Thanks for your thoughts hilly_sandman. You make some valid comments and as we all know stock values are always open to the vagaries of assumption, estimate and sentiment otherwise I suspect we'd all be putting our feet up with a free cash machine at our finger tips
I agree with most of your thoughts. The fact that the company is attempting to rectify and add incremental earnings streams, a positive, tick. Being a company that does the right thing again is very important in this space and if this isn't lip service and their vendors agree then definitely a tick. Access to PDLs on a basis not dictated by price alone, but differentiation and service, is important and can provide competitive advantage. Incidentally the differentiation and avoiding overpriced debt is the same story PNC has been telling for quite some time (I will declare I am a holder of PNC) and for at least as long if not longer than CLH. The competitor pool is only about 4 to 5 deep (CCP, CLH, PNC, Bayercorp [private] mainly as far as I'm aware).

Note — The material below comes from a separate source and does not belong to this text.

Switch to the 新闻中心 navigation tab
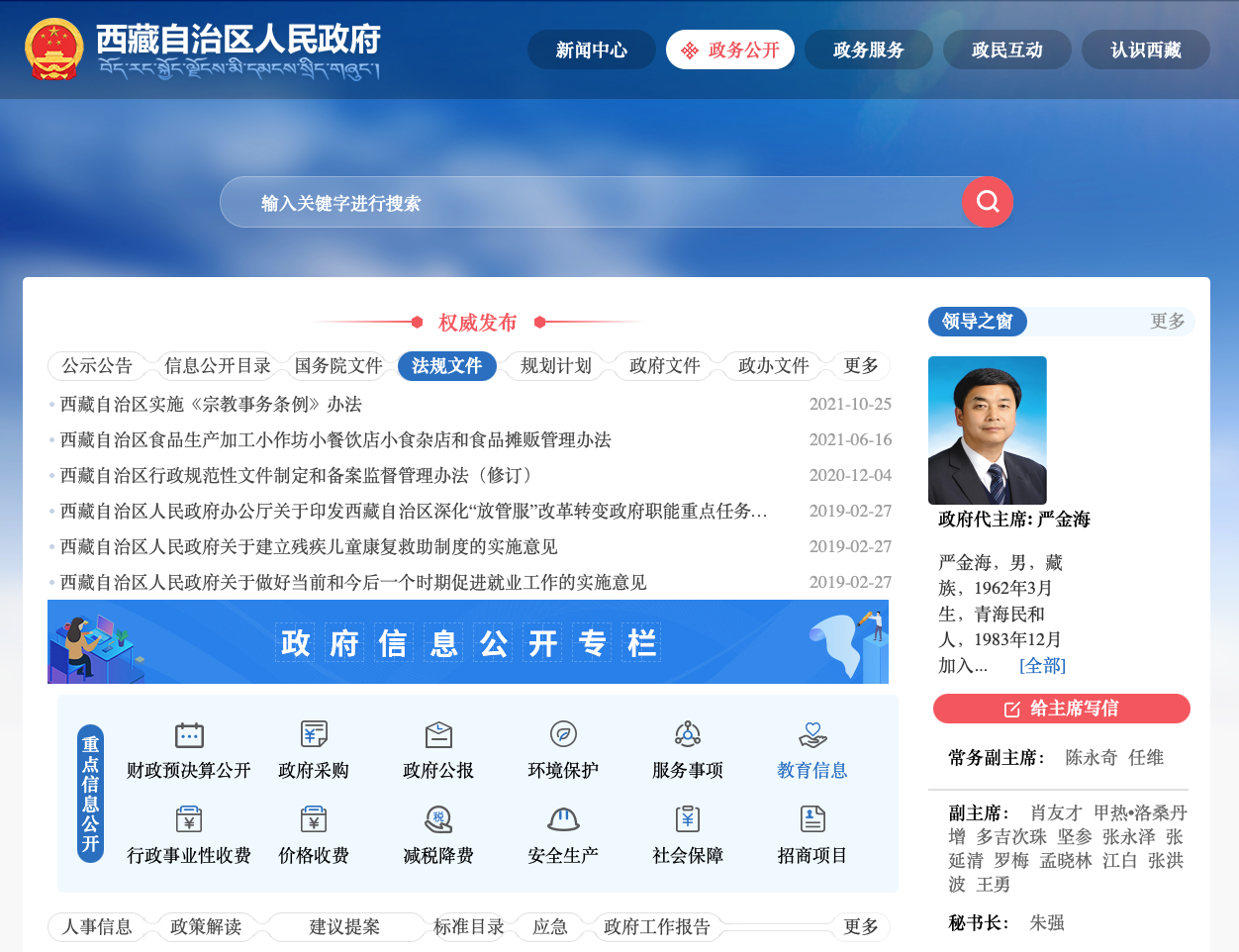Screen dimensions: 1239x952 592,50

I would conjecture they all think they weren't buying as much when it was expensive and that the competitors were. Nonetheless if true then this may equate to some margin expansion in coming periods, which would definitely be a positive. The other positive that CLH appears to be making is a shake up and improvement in collection efficiency. It hasn't come through in the numbers yet, but if it does will start to change the value equation. As I've noted before I find their past collection costs as a proportion of revenue too high for my liking for a company that is fairly established in the market with reasonable scale already.
However, I personally don't yet see the evidence to support the statement that others have been overpaying and CLH hasn't been. If you look at the PDL multiples that have emerged over time for CCP and also the newer PNC then they actually appear better than CLH and the multiples are harder to mask than revenue and earnings for these companies as they are based on cash flows. This would suggest that CLH has actually been collecting in cash less per dollar invested than the other two. Whether they collect less, pay too much, focus on the wrong debts first etc. I don't know but that's what the numbers tend to show. However, new trends in these metrics do take some time to work through so I think the next 12-18 months will be very telling in this regard and will confirm or deny the improvements that have been cited. If there is marked improvement then there is upside potential, which could mitigate the risks I see surrounding the balance sheet asset value, which as mentioned I personally feel is higher than I believe the past supports.

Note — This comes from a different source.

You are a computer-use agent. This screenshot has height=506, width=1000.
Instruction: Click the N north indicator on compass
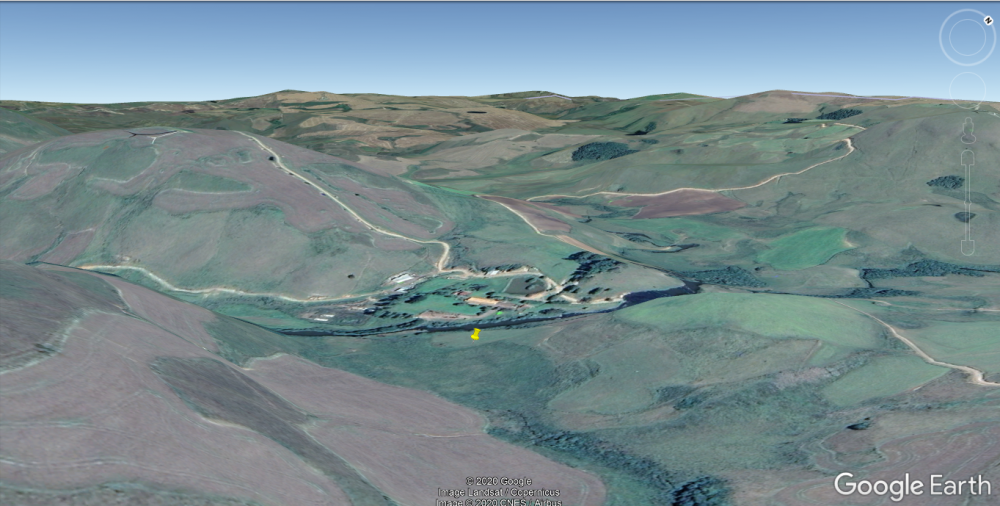pyautogui.click(x=988, y=20)
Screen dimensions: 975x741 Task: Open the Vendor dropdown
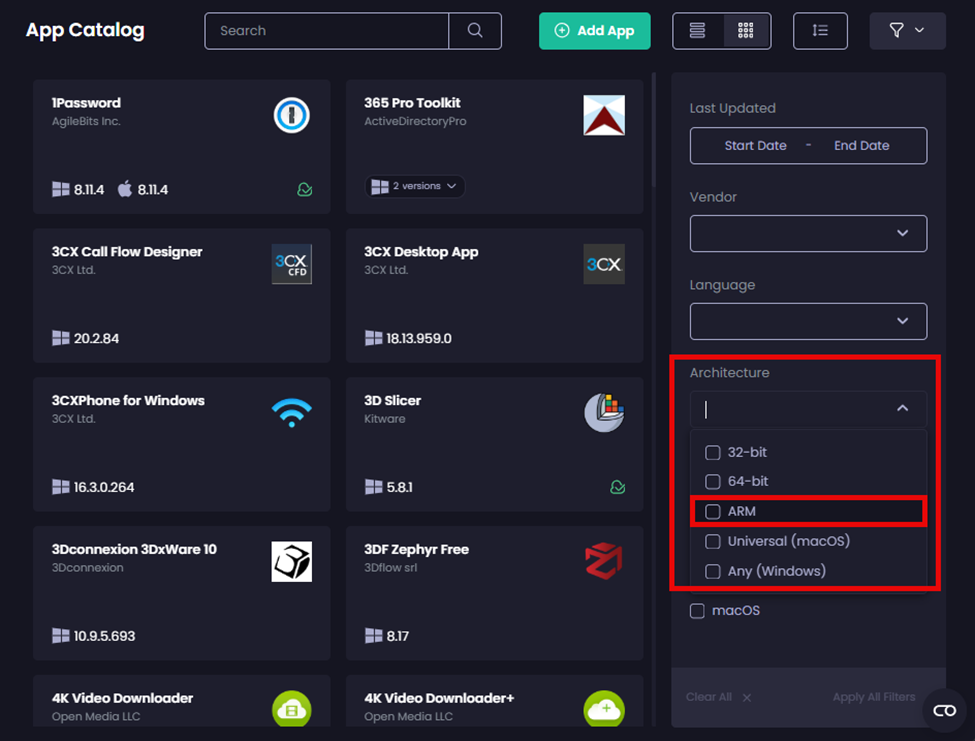coord(807,233)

While in danger of sending others to sleep, if I get time and your interested, I'll post a couple of examples about how effectively the price paid for the debt on purchase is amortised through the revenue line in the income statement based on CLHs accounting policy (there are some slight differences between the competitors but they all still need to forecast future cash flows).
Thanks for your comments hilly_sandman, if the statements you make work there way through then those holding currently I think will be happy, although to be sustained I feel will need runs on the board though. I personally still don't see enough margin of safety for me and see the stock as fully priced at present.